_SELECTED EXTRACT:_
• • • • • • •
John, I think the reality is it's really hard to do that. I'll give you an example why. A new market doesn't always necessarily mean a high-volume restaurant. And a fill-in doesn't always necessarily mean a lower-volume restaurant. I'll give you a couple of examples. We continue to grow, as I said, our eighth restaurant in Southern California. That, as we've shown in the past, is a high AUV region for Shake Shack, but that would be considered a fill-in, right? And then, we might add something in a smaller town. This year, we're going to go to Nashville, we're going to go to Birmingham. I don't know what those will be, but I don't think they're going to equal when we go to San Francisco, right? Probably. Denver? Interesting, interesting question. So it's just so hard to do that. As we've said, we think that low $3 million average will be our average as we go. And at the end of this year, we expect that full AUV to be just over $4 million, which we're really excited about and proud of. But again, really balanced all through the spectrum. We generally have these kind of big starts. We've had that in a number of places, which was encouraged by, both in Q4 and the early openings in Q1. But we expect those to balance out. But with some of the openings towards the end of this year, hopefully, we'll continue to show strong openings there, too. So I know it's hard to give you that for your model, but again, those low $3 million over the long term is probably the right bet.

JohnIvankoe

Analyst

Okay. Understood. And I'm sure your Nashville unit, that sounds like a market that will be perfect for you guys. So certainly, we look forward to seeing that. And then, finally, are you guys beginning to think about, kind of longer-term G&A leverage? I mean, I know you know, when we talked about this, that your G&A is very high percentage of revenue there's a lot of reasons for that. But again, as you guys have been nice enough to kind of layout some 2020 objectives. When does that begin to leverage? And how much, maybe, on average per year in basis points of an opportunity do you think G&A can be as a contributor to your overall margins?
• • • • • • •
_WORK TASK 1:_ Print the earnings call excerpt word for word, from "JohnIvankoe" to "your overall margins?".

_INPUT DATA:_
• • • • • • •
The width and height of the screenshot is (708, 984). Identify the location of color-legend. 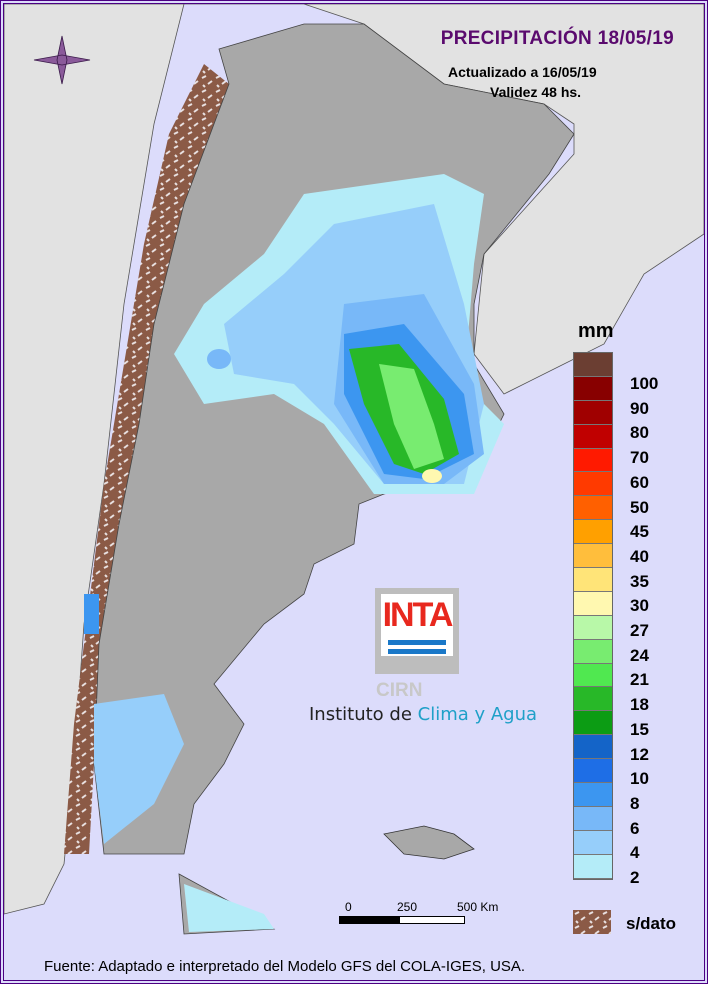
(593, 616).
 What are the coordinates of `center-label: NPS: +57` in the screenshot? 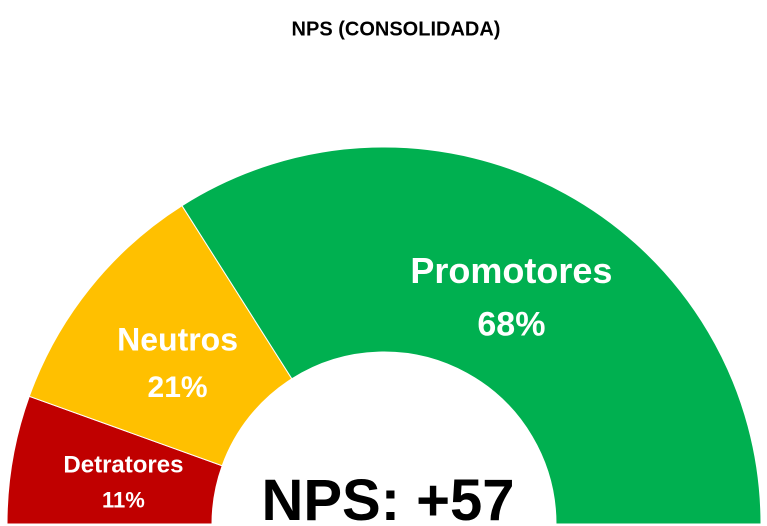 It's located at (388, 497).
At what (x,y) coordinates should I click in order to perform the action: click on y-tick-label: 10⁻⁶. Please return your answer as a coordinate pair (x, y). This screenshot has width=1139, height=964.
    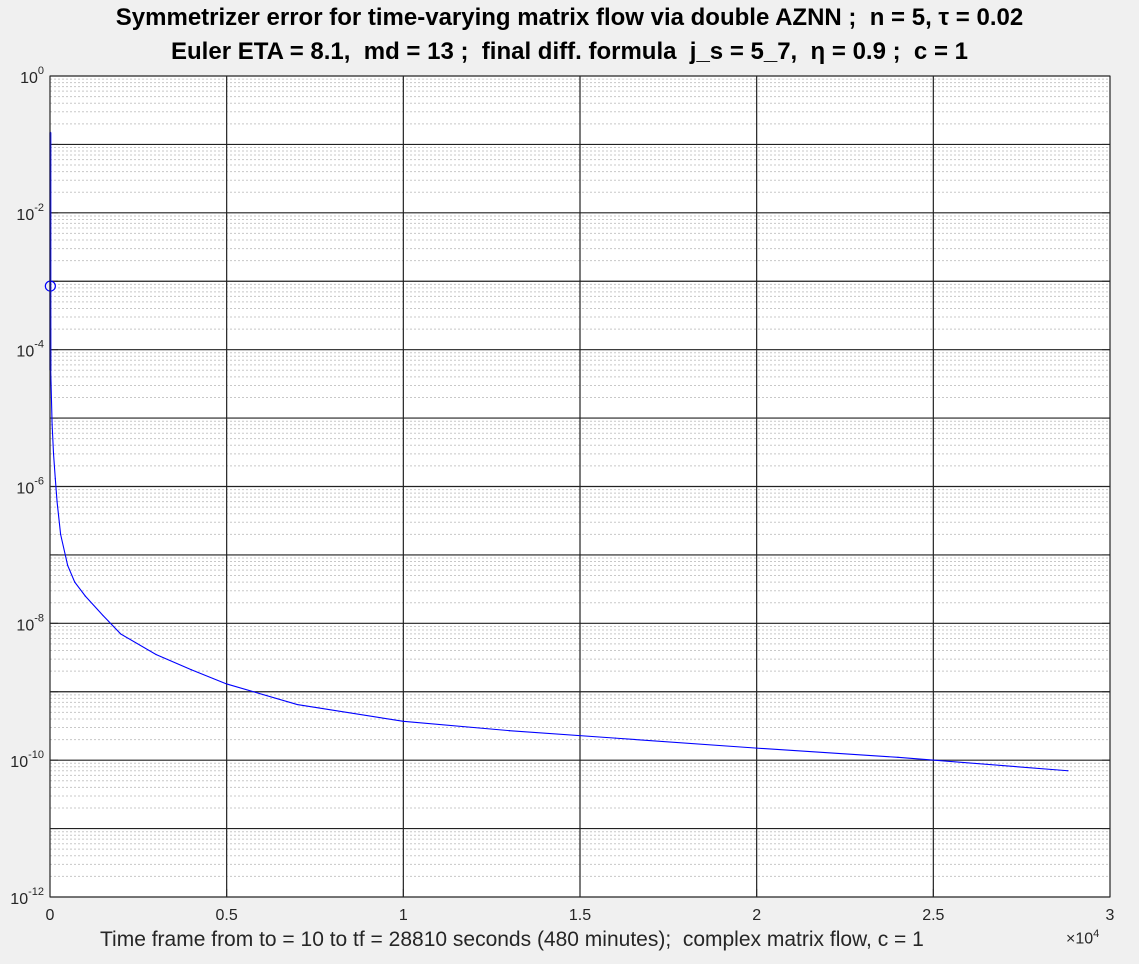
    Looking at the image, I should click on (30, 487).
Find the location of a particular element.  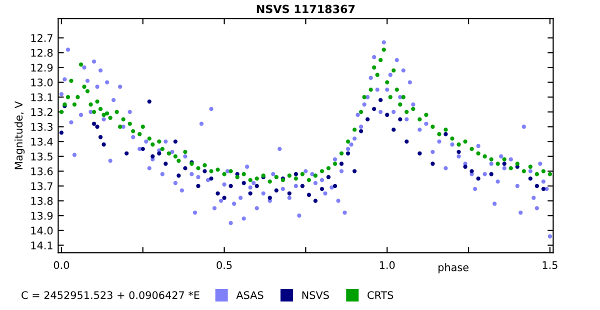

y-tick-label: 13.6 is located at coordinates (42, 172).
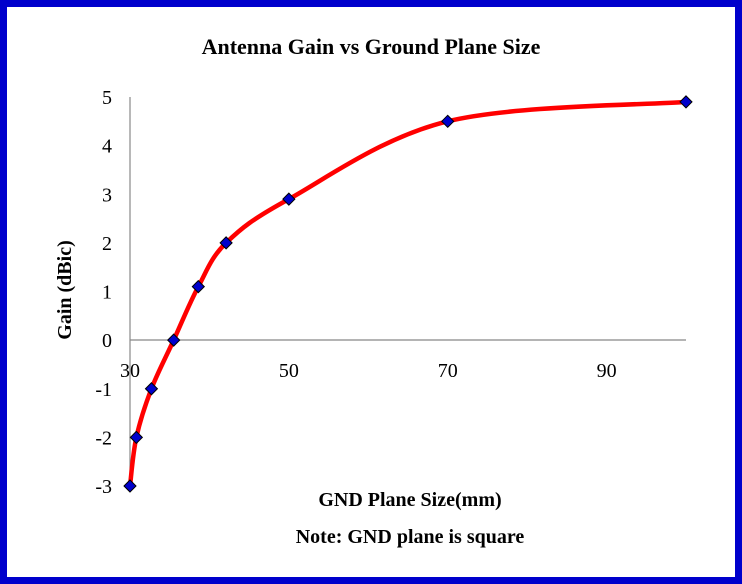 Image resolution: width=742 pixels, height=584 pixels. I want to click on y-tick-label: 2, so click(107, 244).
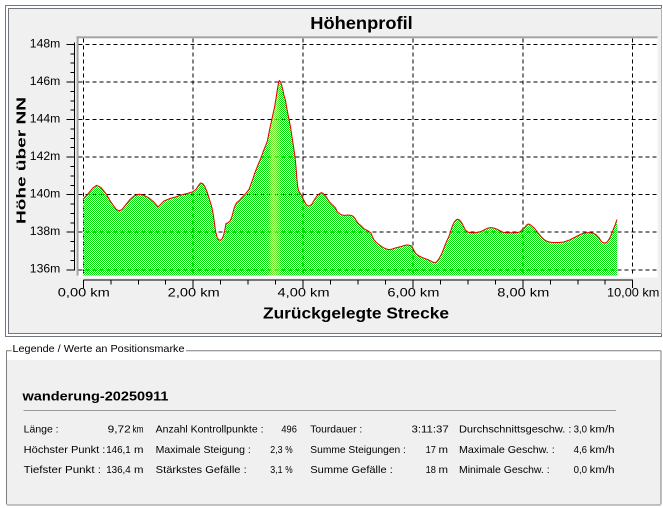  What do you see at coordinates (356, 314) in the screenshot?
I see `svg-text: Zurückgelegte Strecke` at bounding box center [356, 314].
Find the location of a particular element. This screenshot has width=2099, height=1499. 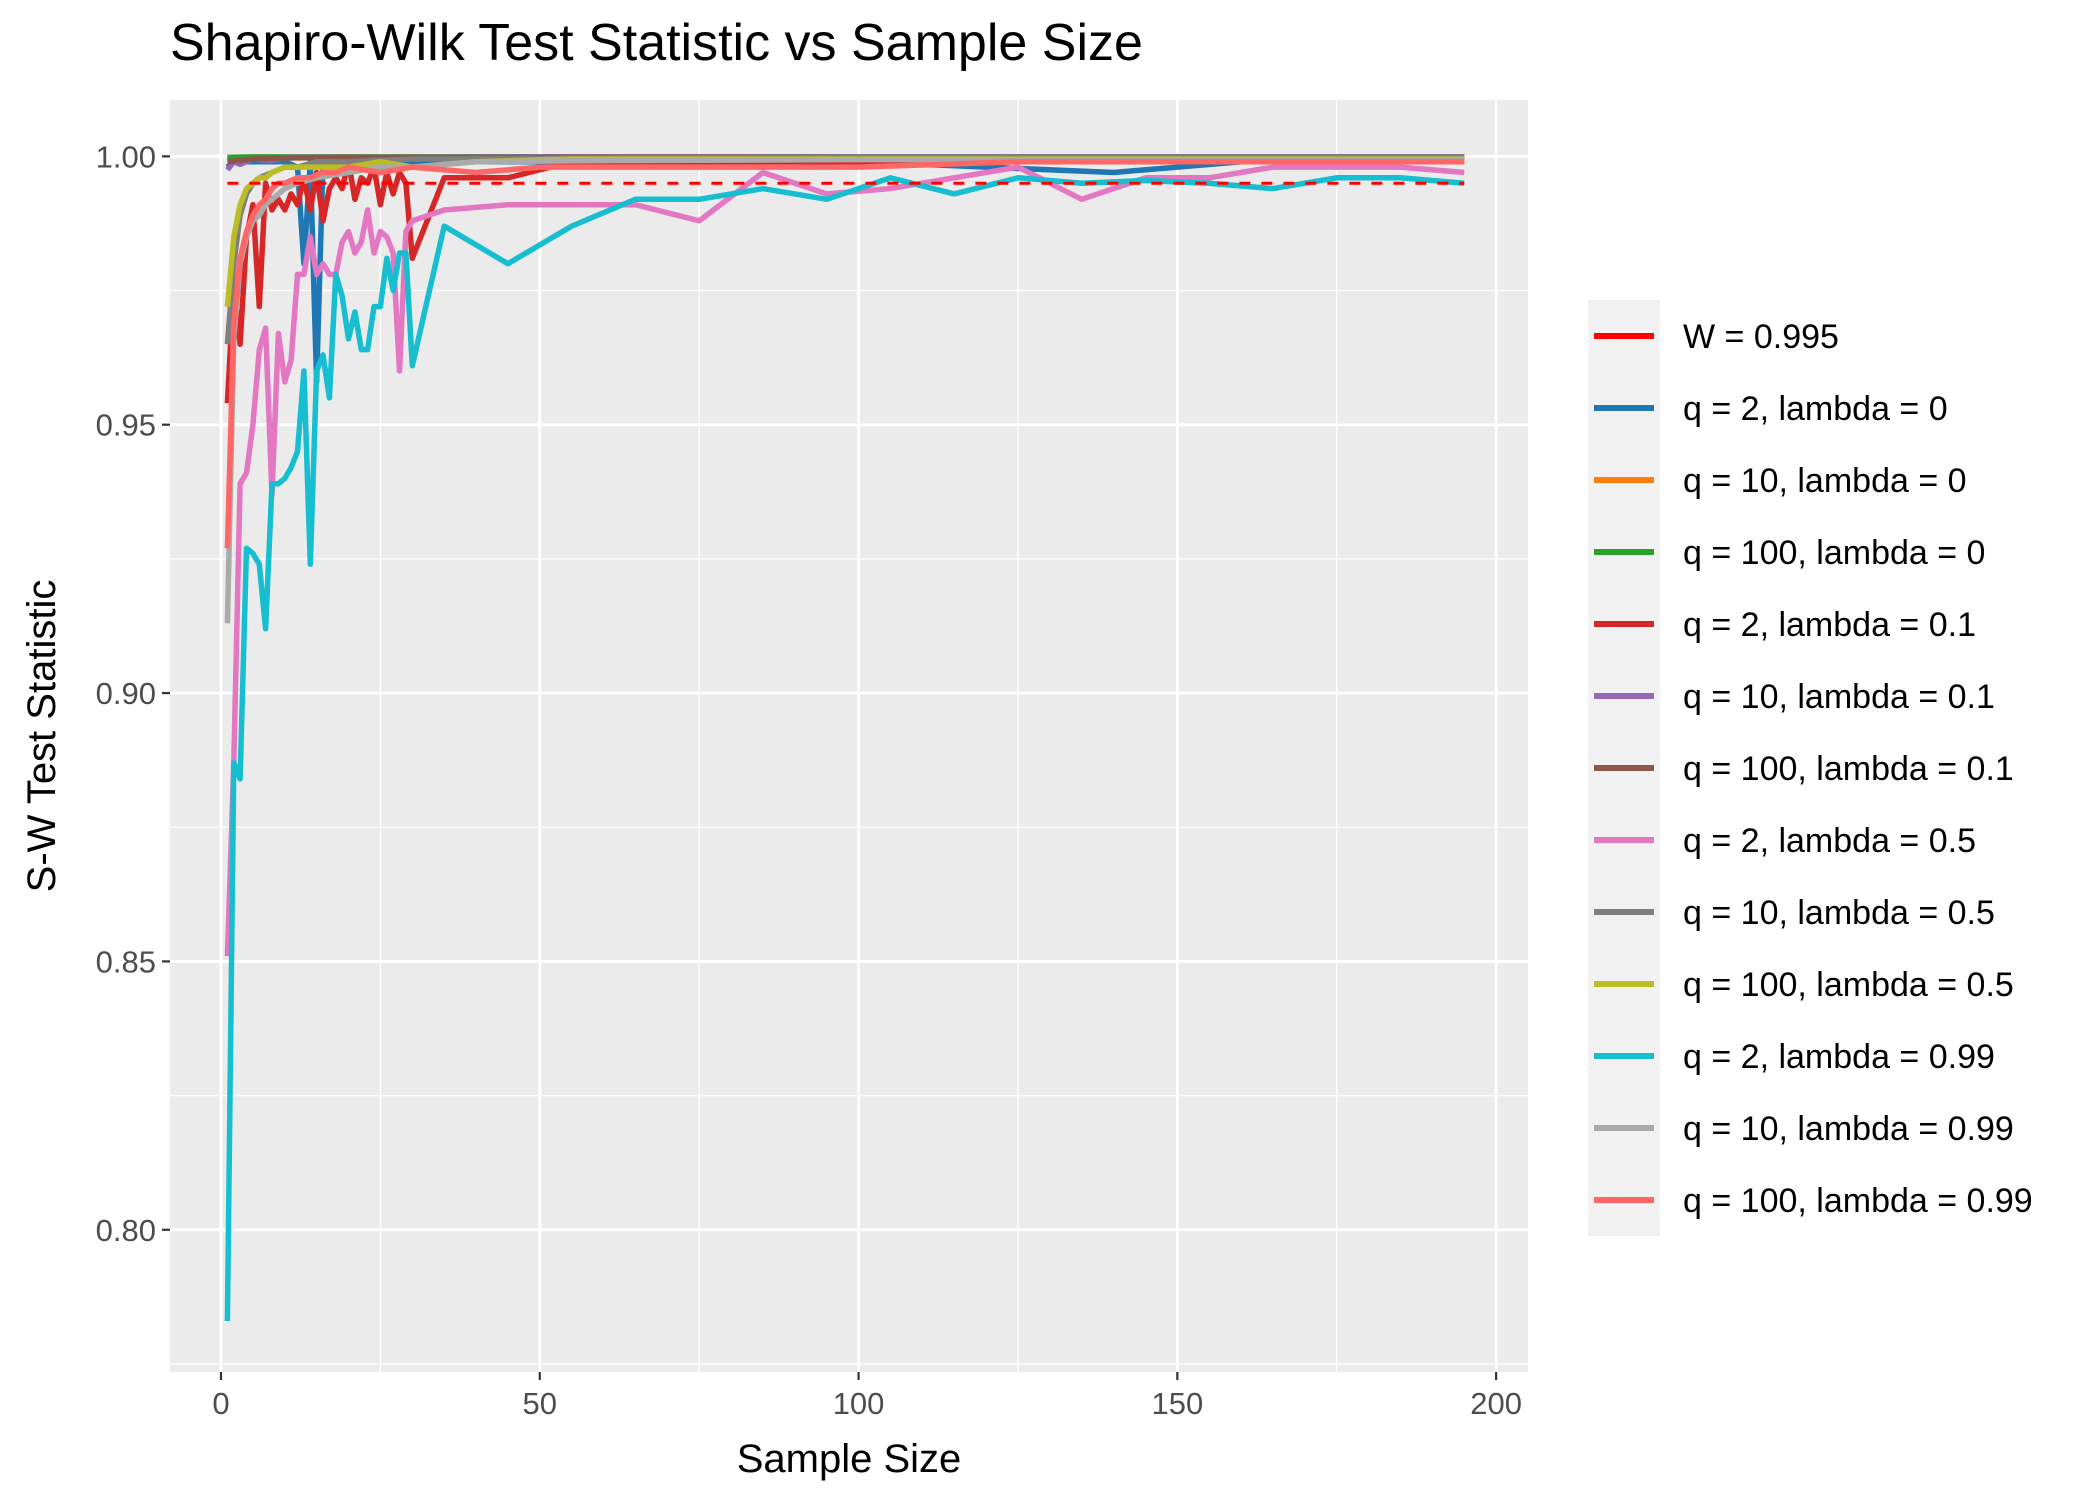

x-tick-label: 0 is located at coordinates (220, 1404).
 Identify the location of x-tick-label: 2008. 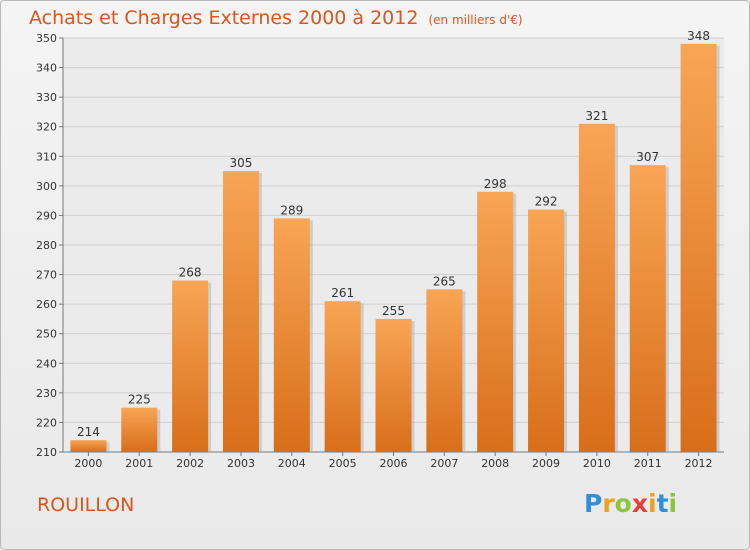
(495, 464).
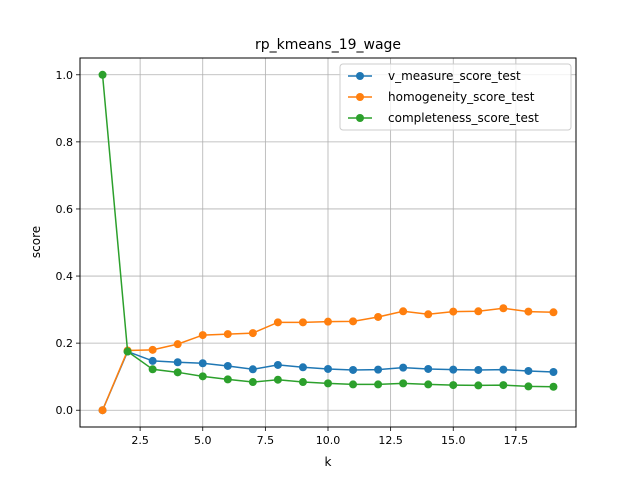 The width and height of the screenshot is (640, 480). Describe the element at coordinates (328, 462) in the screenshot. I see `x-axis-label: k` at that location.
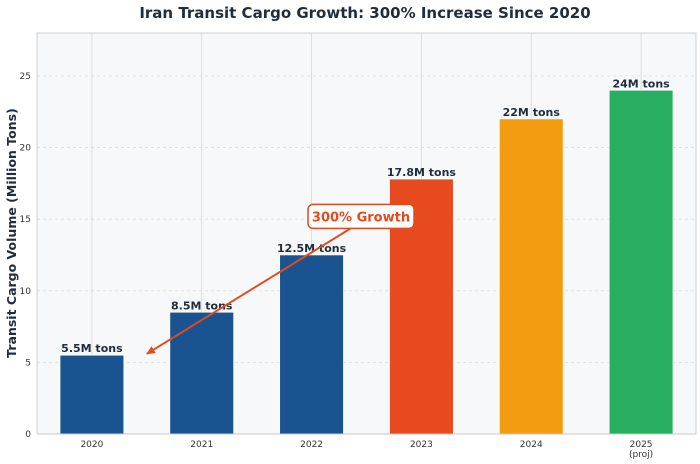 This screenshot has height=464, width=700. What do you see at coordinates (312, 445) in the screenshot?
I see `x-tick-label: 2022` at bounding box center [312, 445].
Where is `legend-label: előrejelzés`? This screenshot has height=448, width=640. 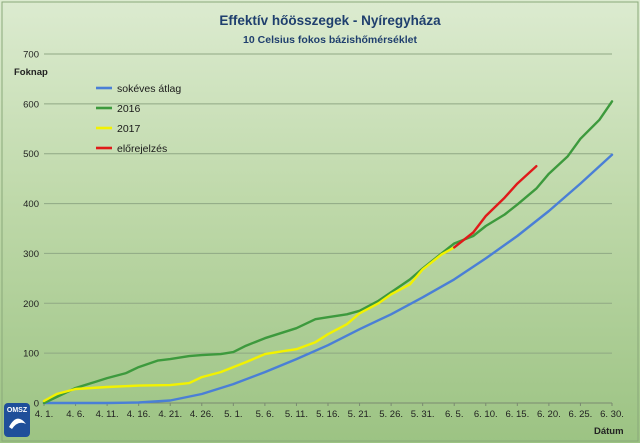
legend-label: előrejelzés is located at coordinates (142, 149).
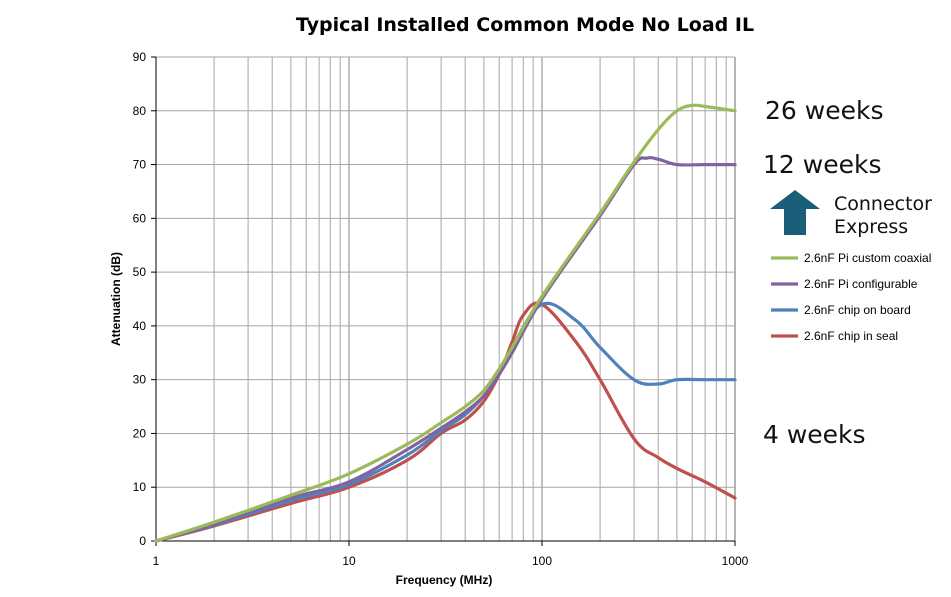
• • • • • • •
_WORK TASK 2:_ Arrange the entries from the line with "has height=448, width=640." through the last line of the entries as a numbered list, skipping blank lines. Leave the pictures out.

_RESPONSE BOX 1:_
JohnIvankoe

Analyst

Okay. Understood. And I'm sure your Nashville unit, that sounds like a market that will be perfect for you guys. So certainly, we look forward to seeing that. And then, finally, are you guys beginning to think about, kind of longer-term G&A leverage? I mean, I know you know, when we talked about this, that your G&A is very high percentage of revenue there's a lot of reasons for that. But again, as you guys have been nice enough to kind of layout some 2020 objectives. When does that begin to leverage? And how much, maybe, on average per year in basis points of an opportunity do you think G&A can be as a contributor to your overall margins?

_RESPONSE BOX 2:_
1. Where is `legend-label: előrejelzés`? This screenshot has height=448, width=640. 
2. legend-label: előrejelzés is located at coordinates (142, 149).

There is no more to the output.